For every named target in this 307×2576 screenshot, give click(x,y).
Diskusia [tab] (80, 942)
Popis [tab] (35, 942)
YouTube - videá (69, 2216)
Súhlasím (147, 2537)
********
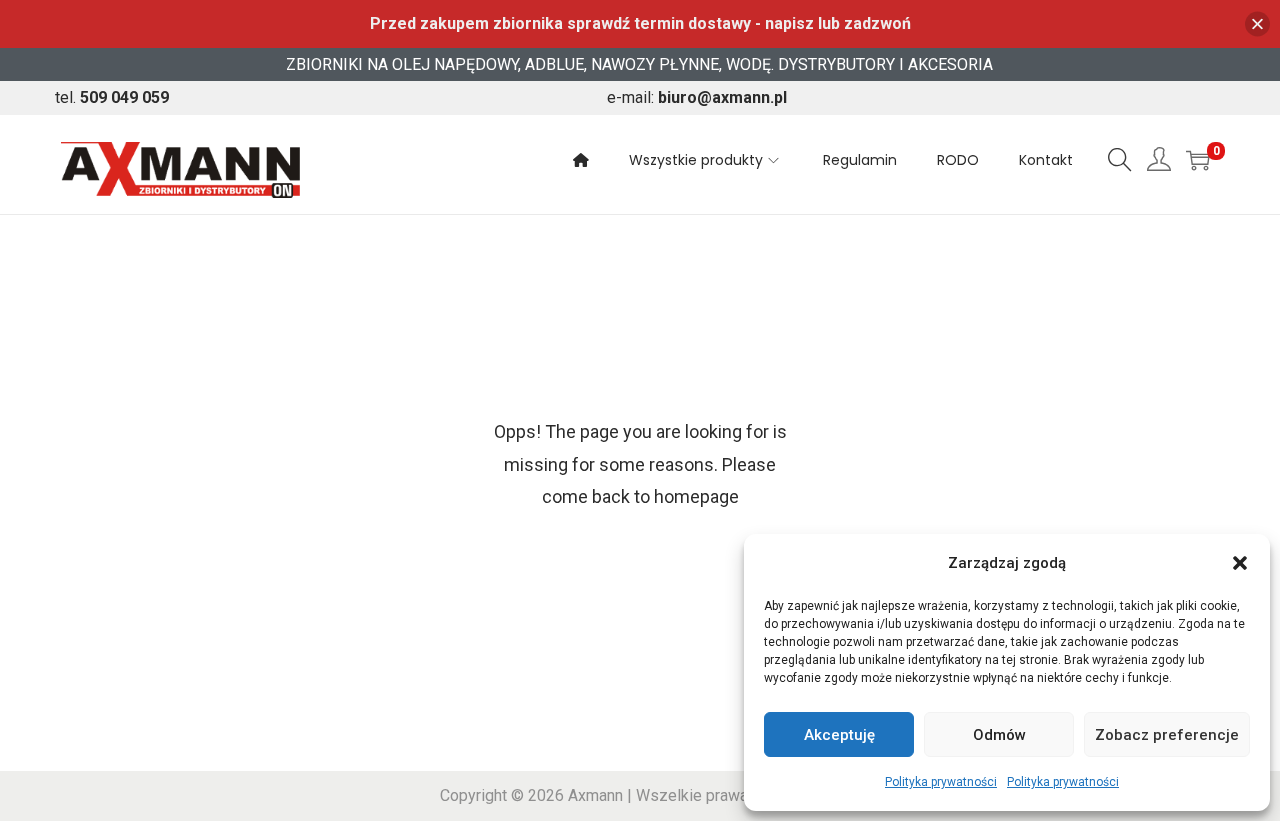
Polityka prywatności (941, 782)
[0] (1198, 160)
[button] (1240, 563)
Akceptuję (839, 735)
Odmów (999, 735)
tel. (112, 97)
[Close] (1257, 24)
********
== PROBLEM DESCRIPTION ==
Please reproduce, exactly as they appear above, the lines from the line containing "Polityka prywatności (941, 782)" up to and including the line containing "[Close] (1257, 24)".

== SOLUTION ==
Polityka prywatności (941, 782)
[0] (1198, 160)
[button] (1240, 563)
Akceptuję (839, 735)
Odmów (999, 735)
tel. (112, 97)
[Close] (1257, 24)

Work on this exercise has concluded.